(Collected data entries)
★ ★ ★ ★ ★

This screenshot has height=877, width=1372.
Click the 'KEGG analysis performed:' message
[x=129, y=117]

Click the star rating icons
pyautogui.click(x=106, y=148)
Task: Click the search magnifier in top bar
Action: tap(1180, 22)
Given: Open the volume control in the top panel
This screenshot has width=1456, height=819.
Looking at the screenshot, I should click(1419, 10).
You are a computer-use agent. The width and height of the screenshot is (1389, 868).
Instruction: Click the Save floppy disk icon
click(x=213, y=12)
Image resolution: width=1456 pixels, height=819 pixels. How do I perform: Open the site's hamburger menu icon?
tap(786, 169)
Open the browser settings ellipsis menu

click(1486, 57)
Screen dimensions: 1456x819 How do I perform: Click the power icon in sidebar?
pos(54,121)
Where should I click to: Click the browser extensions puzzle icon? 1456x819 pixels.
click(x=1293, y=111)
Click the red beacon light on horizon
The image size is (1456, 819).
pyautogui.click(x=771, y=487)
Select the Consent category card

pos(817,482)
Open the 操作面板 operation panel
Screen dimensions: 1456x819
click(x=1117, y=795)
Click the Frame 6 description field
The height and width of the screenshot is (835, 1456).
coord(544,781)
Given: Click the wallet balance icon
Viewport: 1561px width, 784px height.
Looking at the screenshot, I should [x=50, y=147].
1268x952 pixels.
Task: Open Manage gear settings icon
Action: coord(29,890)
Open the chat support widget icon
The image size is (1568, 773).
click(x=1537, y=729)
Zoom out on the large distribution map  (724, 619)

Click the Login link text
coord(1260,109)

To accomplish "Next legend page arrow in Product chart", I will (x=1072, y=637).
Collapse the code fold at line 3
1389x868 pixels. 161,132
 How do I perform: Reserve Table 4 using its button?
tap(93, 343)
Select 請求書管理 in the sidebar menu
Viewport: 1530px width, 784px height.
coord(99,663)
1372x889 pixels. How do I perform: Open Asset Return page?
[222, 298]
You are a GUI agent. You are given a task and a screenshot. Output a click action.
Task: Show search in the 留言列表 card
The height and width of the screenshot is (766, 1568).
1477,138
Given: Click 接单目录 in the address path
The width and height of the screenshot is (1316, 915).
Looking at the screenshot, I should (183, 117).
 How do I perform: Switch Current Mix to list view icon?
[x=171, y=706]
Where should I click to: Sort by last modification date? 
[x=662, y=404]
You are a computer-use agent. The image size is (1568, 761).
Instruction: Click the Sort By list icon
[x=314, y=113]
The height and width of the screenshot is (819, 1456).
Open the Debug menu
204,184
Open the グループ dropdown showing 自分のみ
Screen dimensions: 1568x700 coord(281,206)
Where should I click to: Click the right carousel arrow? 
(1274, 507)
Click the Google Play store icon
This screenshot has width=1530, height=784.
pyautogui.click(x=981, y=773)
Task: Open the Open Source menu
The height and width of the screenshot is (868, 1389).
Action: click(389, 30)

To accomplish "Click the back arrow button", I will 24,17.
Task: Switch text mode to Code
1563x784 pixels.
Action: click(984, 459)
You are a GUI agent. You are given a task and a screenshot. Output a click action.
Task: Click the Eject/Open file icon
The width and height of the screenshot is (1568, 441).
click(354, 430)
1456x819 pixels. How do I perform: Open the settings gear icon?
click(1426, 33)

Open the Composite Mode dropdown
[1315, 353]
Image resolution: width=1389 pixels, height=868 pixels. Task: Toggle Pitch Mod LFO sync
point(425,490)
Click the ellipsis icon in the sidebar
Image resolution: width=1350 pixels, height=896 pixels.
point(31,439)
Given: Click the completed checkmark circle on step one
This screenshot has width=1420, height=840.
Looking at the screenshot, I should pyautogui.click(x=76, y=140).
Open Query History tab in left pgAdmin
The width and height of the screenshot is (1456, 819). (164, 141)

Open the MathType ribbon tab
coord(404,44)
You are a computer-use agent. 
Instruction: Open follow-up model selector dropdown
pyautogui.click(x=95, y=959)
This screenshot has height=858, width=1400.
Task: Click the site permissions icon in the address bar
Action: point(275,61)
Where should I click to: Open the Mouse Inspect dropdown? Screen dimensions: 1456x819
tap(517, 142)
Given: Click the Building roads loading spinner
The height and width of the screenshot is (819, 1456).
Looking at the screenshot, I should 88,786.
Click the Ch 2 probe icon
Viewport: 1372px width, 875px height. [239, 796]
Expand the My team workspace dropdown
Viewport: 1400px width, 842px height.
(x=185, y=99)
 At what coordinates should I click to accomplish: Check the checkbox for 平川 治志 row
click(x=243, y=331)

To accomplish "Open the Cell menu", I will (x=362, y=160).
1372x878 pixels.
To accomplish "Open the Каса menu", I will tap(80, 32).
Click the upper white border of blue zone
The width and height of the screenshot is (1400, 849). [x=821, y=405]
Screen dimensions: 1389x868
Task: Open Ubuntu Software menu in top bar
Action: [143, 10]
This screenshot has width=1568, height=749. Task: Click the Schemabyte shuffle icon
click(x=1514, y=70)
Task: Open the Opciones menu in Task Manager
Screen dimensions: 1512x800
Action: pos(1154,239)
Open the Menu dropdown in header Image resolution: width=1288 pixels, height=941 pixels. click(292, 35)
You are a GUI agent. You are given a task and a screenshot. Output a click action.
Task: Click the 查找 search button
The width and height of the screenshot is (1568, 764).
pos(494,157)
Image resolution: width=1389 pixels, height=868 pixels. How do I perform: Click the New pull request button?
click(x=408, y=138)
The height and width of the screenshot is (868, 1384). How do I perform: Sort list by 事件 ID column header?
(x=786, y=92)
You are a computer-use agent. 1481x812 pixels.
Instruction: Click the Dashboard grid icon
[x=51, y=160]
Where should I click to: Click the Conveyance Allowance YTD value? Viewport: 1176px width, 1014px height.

★ ★ ★ ★ ★

■ **Task**
Starting from the records above, copy each line where the string "computer" is found.

■ **Task solution**
You are a computer-use agent. The width and height of the screenshot is (1389, 868).
You are a computer-use agent. The image size is (1568, 761).
You are a computer-use agent. 
You are a computer-use agent. 1481x812 pixels.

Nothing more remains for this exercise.